Other types of spendthrift life insurance include:
Capped payouts
A capped payout is usually a low amount as compared to an uncapped payout. With an uncapped payout, the beneficiary can claim whatever amount they like, up to the policy limit. With a capped payout they will have to claim within a certain amount range. That is stated in the policy contract. Uncapped payouts are usually higher as compared to capped payouts.
The benefits of uncapped life insurance policies can go up to the maximum amount. You specify in the policy, but the limit is usually a small amount.
Split benefit
In this type of insurance, you choose an amount of coverage, up to the policy limits. And then your beneficiary gets a proportionate share of the benefits from that amount. For example, if the policy limits were $300,000, your beneficiary would get 30% or $60,000. Split benefit plans are used when there are other beneficiaries besides. Your spouse wants their own benefits paid by your insurance policy.
Split-dollar plans
This type of insurance policy has built-in returns on investment. It’s a special kind of investment tool that lets you use the money. That accumulates in the policy to pay off your existing debts. You can even buy an existing home with a split-dollar insurance plan.
Split-dollar life insurance policies
This type of policy is similar to a return of premium life insurance plan, except for two major differences. First, you must have a tax deduction within sixty days after the premiums are paid, unlike return on premium. Second, with the split-dollar plan, you can receive up to five years’ worth of returns on investment (ROP). Instead of only one year with a return of premium plan. This can vary by company.

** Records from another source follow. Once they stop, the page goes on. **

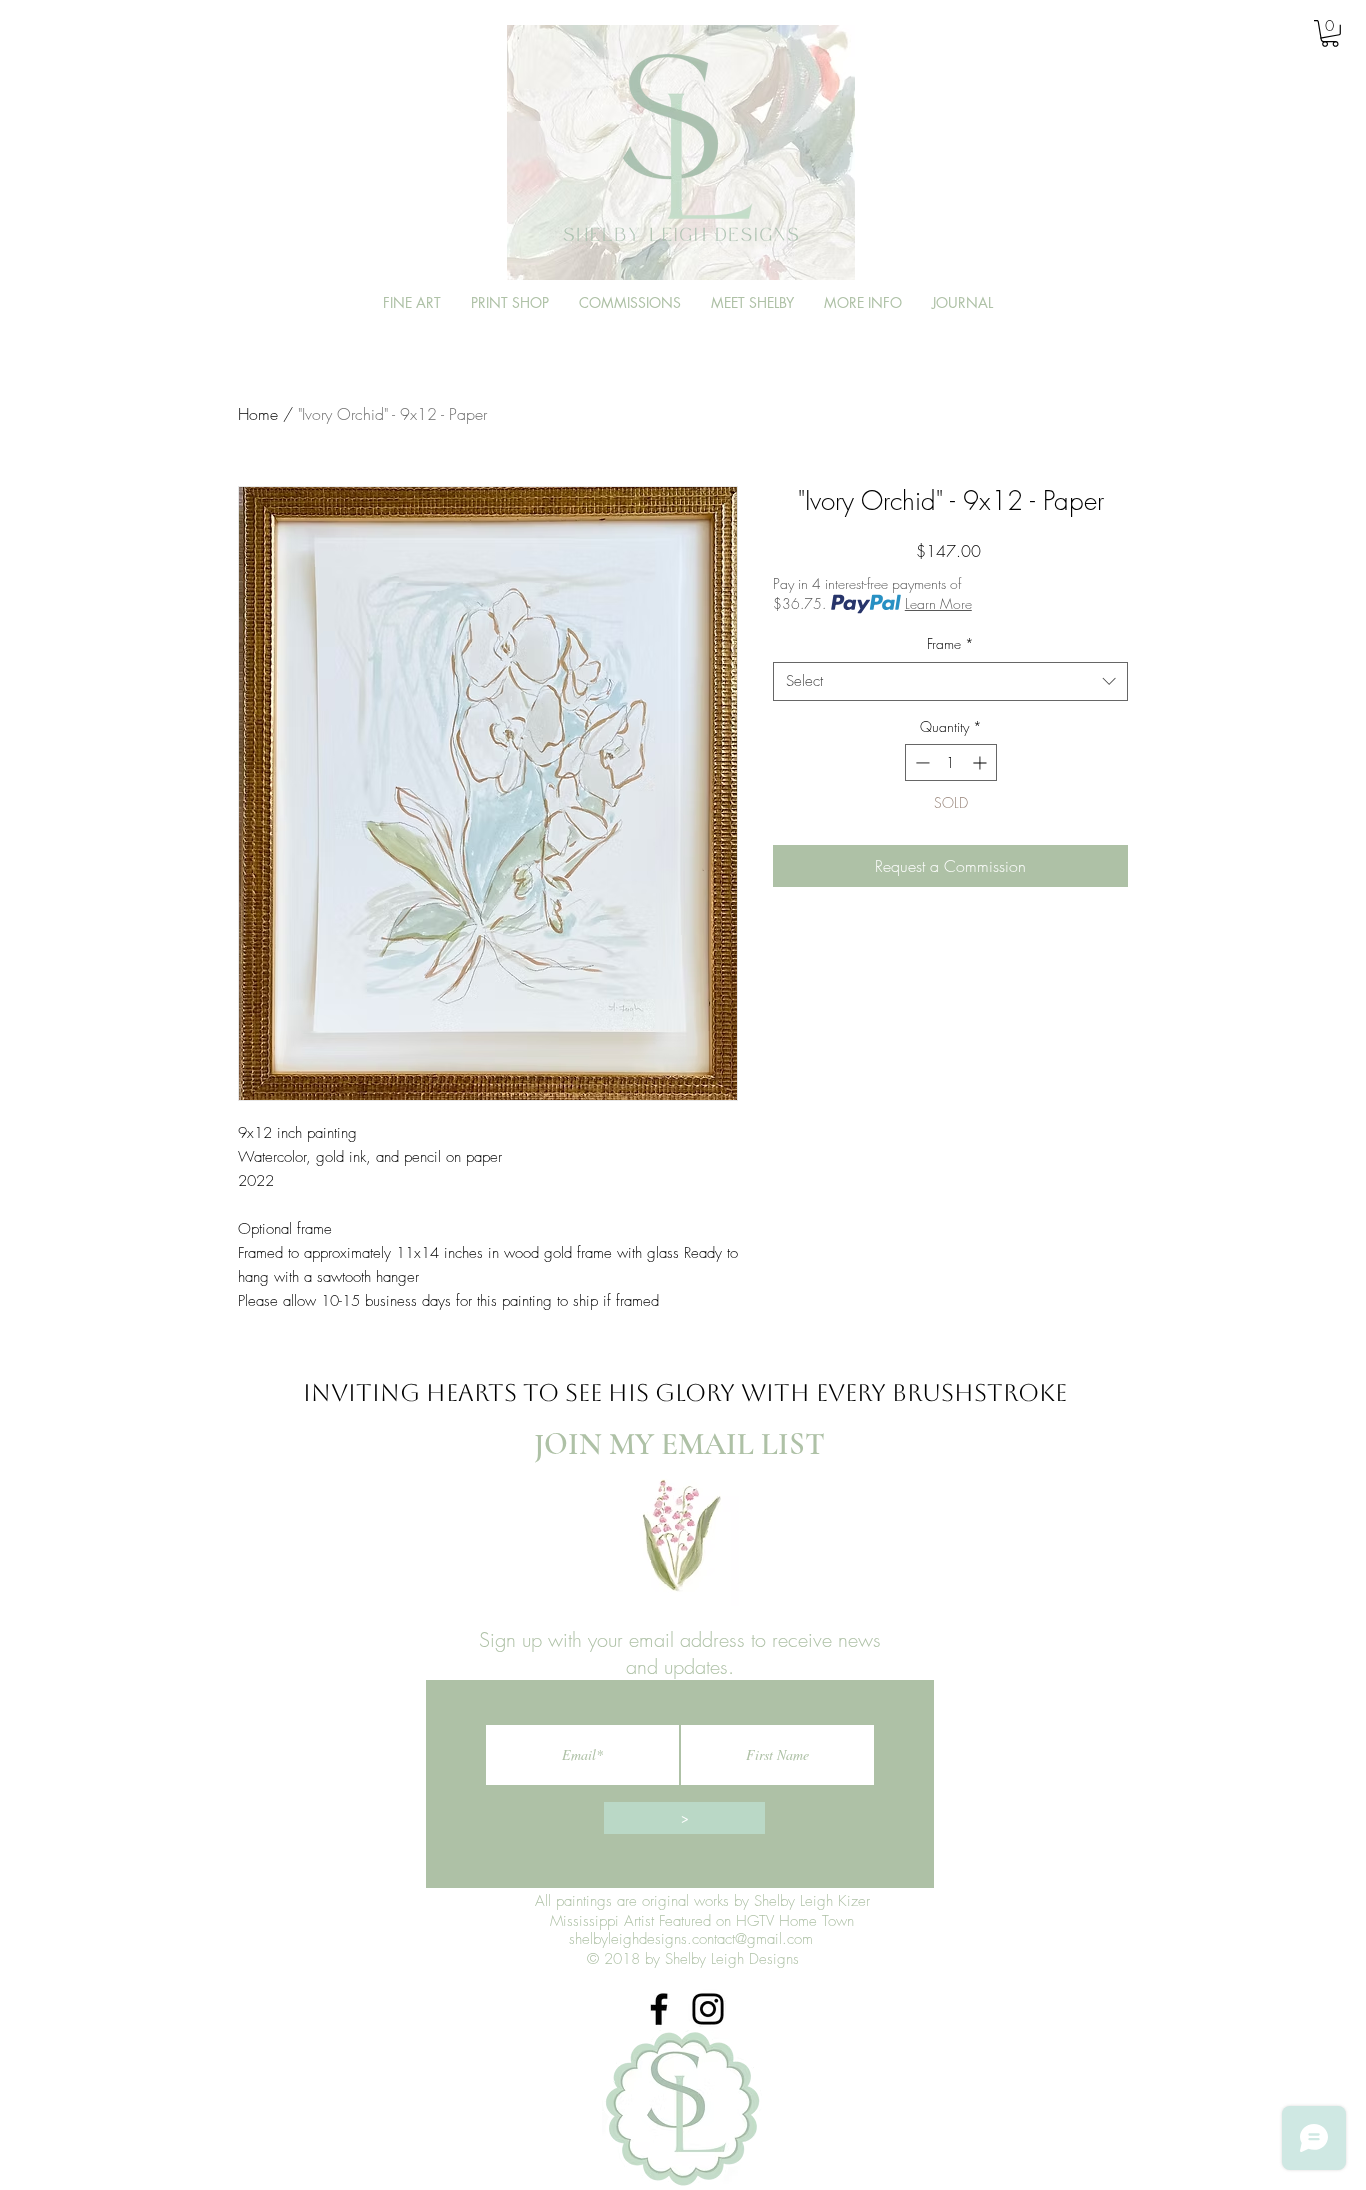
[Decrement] (920, 762)
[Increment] (981, 762)
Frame (950, 643)
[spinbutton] (951, 762)
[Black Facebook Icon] (659, 2009)
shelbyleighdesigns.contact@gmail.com (691, 1939)
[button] (1330, 33)
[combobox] (950, 681)
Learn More (938, 603)
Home (258, 414)
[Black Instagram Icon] (708, 2009)
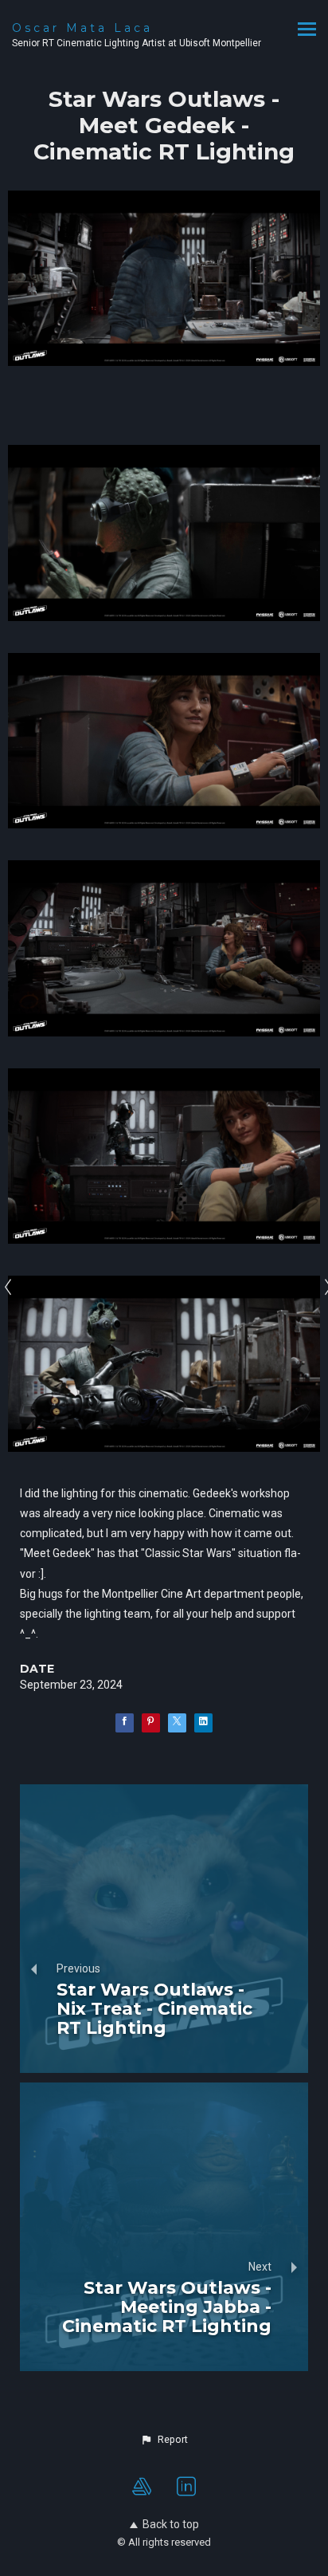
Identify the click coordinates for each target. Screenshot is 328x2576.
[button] (164, 2440)
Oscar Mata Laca (82, 28)
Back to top (171, 2524)
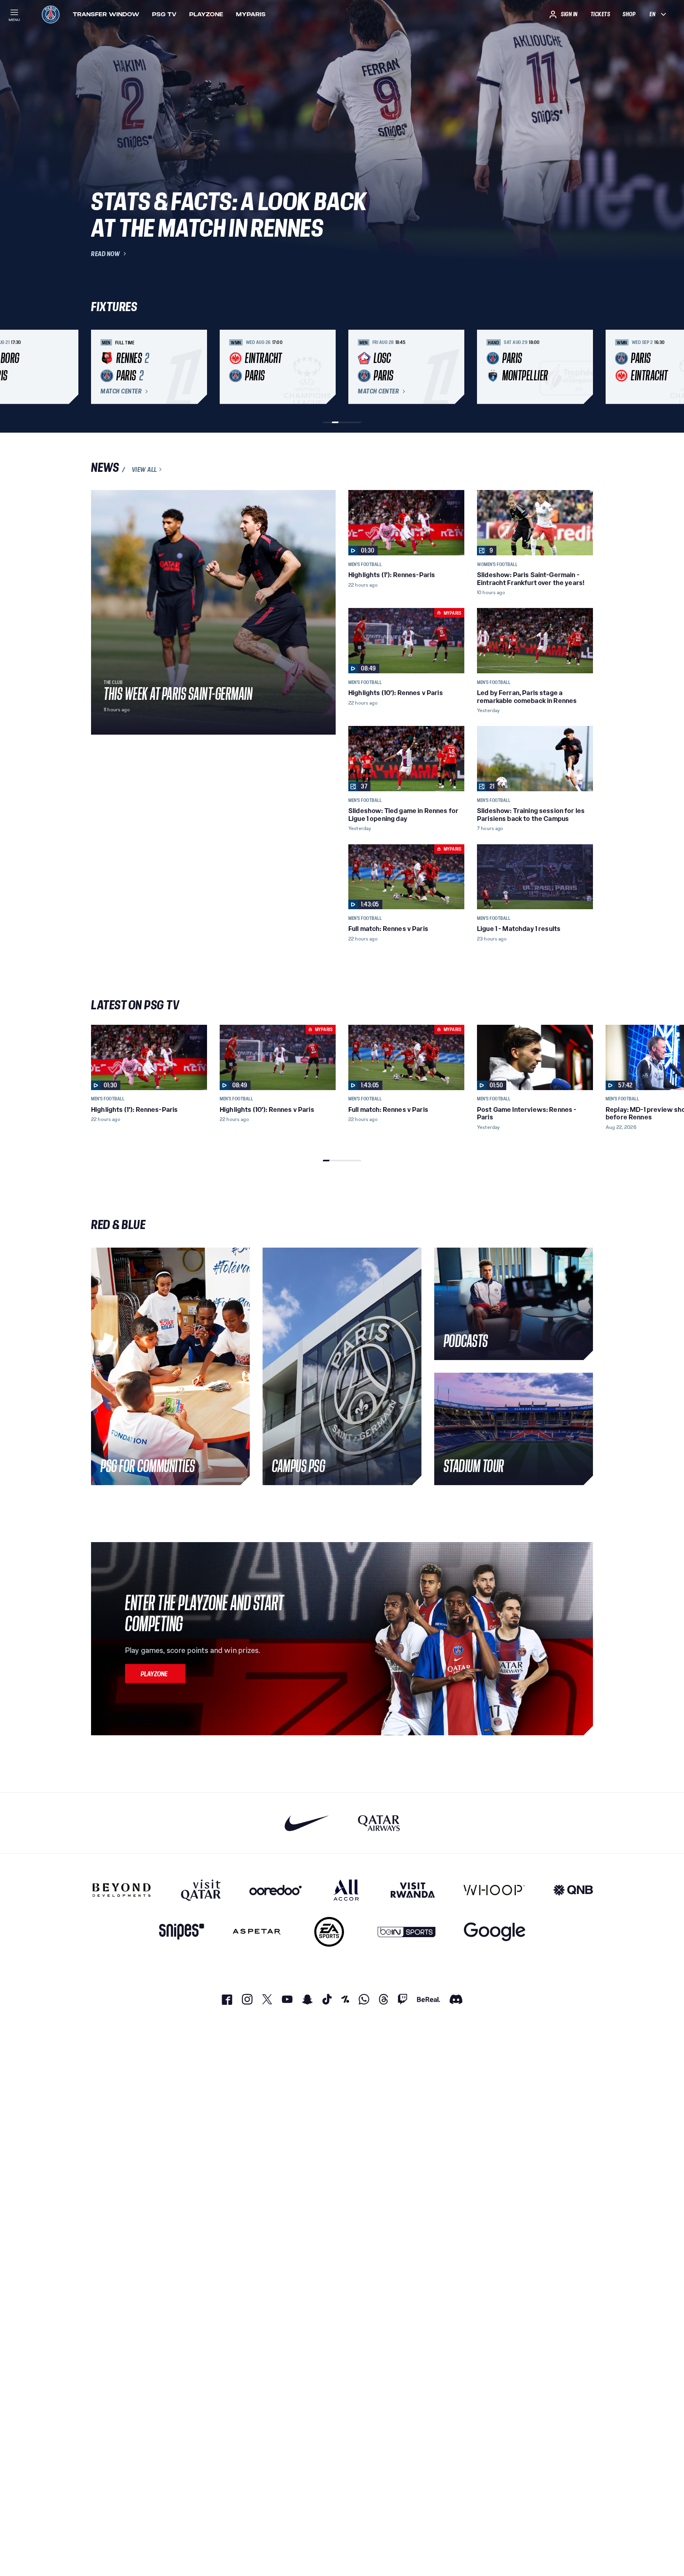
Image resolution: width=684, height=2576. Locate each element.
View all (144, 469)
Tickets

Unfunded legal settlement policies
These are life insurance policies that are set up to pay for specific purposes. This is an unusual kind of life insurance, and it’s usually only used in certain cases. Unfunded settlement policies can be used to pay off judgments against the insured. Or for post-death obligations such as funeral bills, debts, and estate taxes. Another use is for criminal restitution. Where the principal amount is paid in installments until the criminal’s fine is completely paid up.
How do I get it?
If you want insurance that has few restrictions and doesn’t cost much. Talk with a licensed agent in your state who can help you compare plans. And determine if a spendthrift clause life insurance policy would be right for you. Remember that this type of life insurance is only available in states that regulate life insurance policies. So check with a licensed broker or financial advisor. From one of the life insurance companies that are part of the NAIC system.